An ATA executive observed that the slight decline in driver turnover is probably not lasting.
“This reprieve, while surprising, is likely temporary,” said ATA Chief Economist Bob Costello in a statement. “As the economy continues to recover, freight volumes should continue to grow, which along with regulatory challenges related to hours-of-service and the government’s CSA fleet oversight program, will continue to cause the driver market to tighten and the turnover rate to rise.”
For small truckload carriers with revenues less than $30 million, the ATA reported that the turnover rate at 55 percent dropped 2 percentage points from the previous quarter, with less-than-truckload carriers seeing the fourth quarter turnover rate dip to 7 percent from ten percent recorded during the third quarter.
Driver turnover and tight capacity are two things that clearly go hand in hand in the trucking industry, especially during the current tight market conditions, spurred on by a slow economic recovery and the December 2010 implementation of CSA, as well as planned changes to truck driver hours-of-service (HOS) regulations that are set to take effect in mid-2013.

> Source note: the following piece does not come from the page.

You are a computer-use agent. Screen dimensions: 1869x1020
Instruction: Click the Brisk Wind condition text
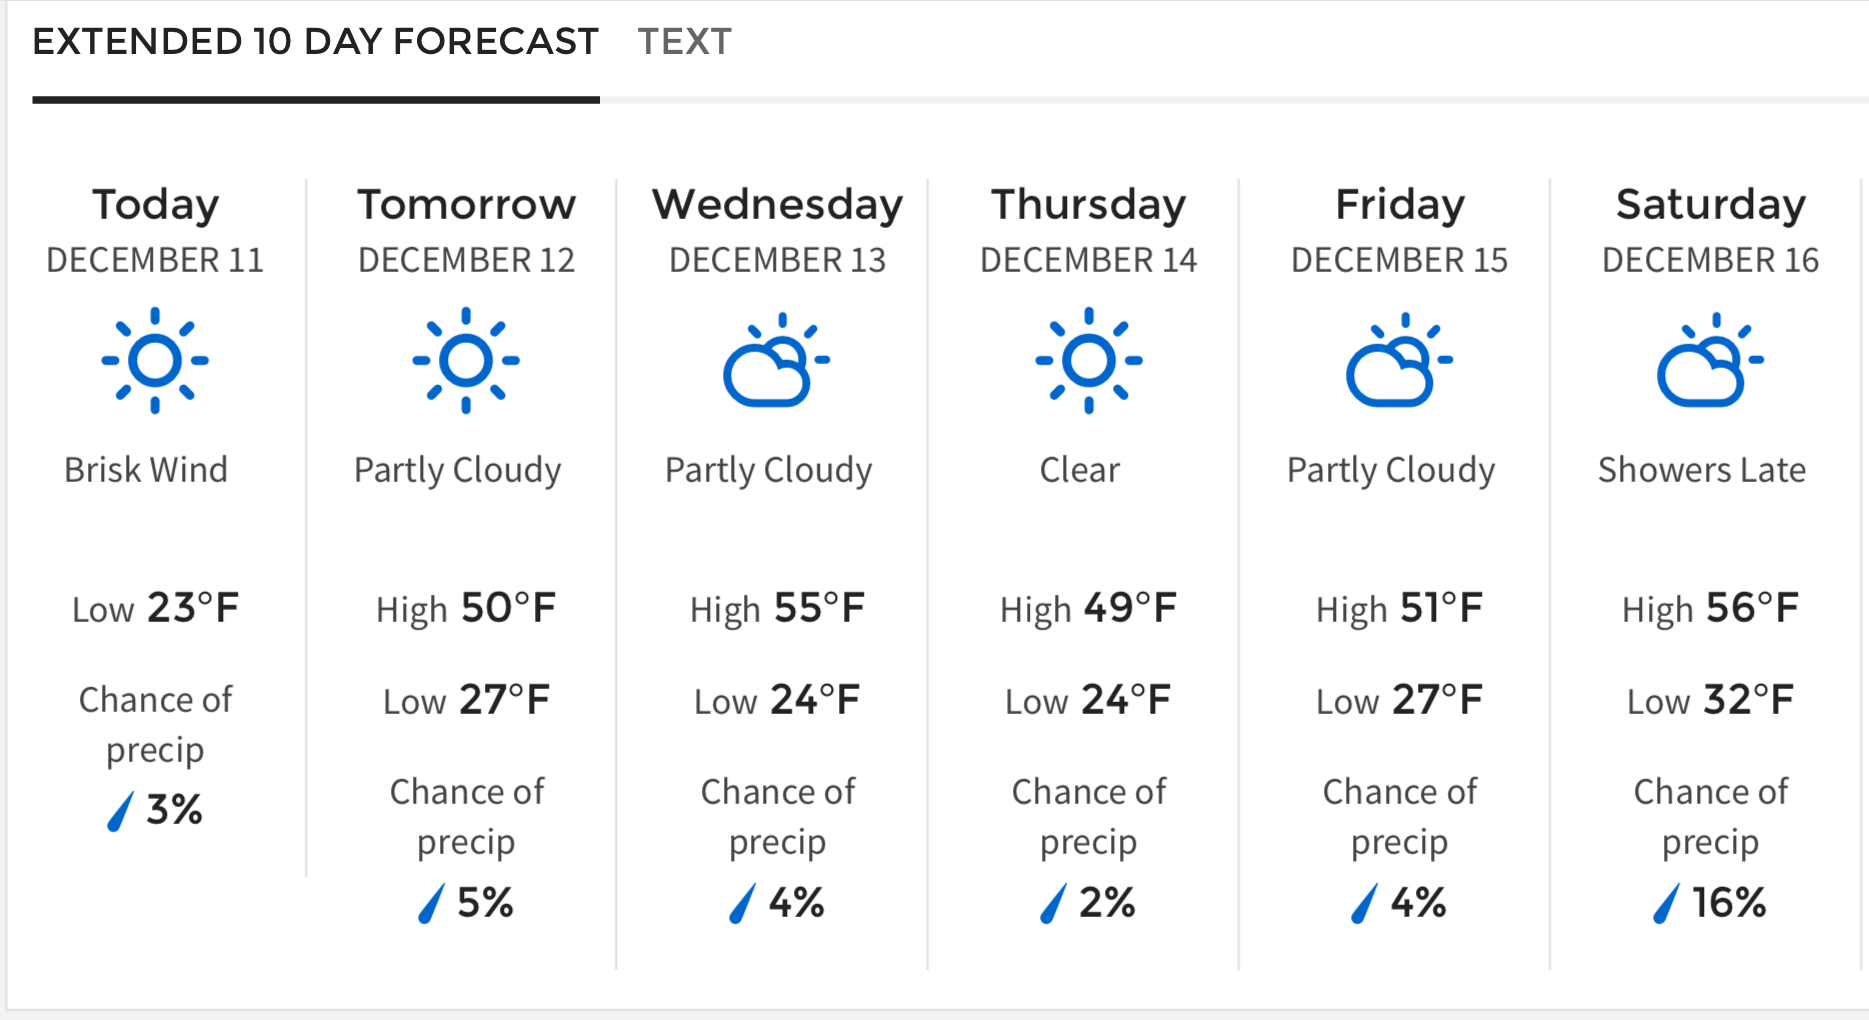click(x=146, y=470)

Regulations like CSA and HOS, as well as Electronic On Board Recorders (EOBR) continue to play a major role in carriers’ being hesitant to increase capacity and subsequently hire drivers, which continues to be challenging, as evidenced by ATA’s data.
“It is not too early for carriers to worry about these things, and it is part of the reason why carriers are a little hesitant to add capacity,” said Lana Batts, partner at Transport Capital Partners. “They are wondering if they are going to be able to find trucks and drivers, which is a valid concern. Many carriers have a large enough percentage of their fleets parked and are very concerned about it. They will get drivers coming in that have run out of unemployment, and they are concerned that a driver will come in for a few months and then quit and go back on unemployment. They have seen it happen before.”
And as LM reported in its recent Truckload Market Update, although the nation has avoided—so far—the much-dreaded “double-dip” recession, truckload carriers are being hit with their own double-whammy. Their cost for both recruiting and maintaining qualified drivers, as well as the expense of new trucks, are rising sharply—the forecast is more of the same for at least the next year or so.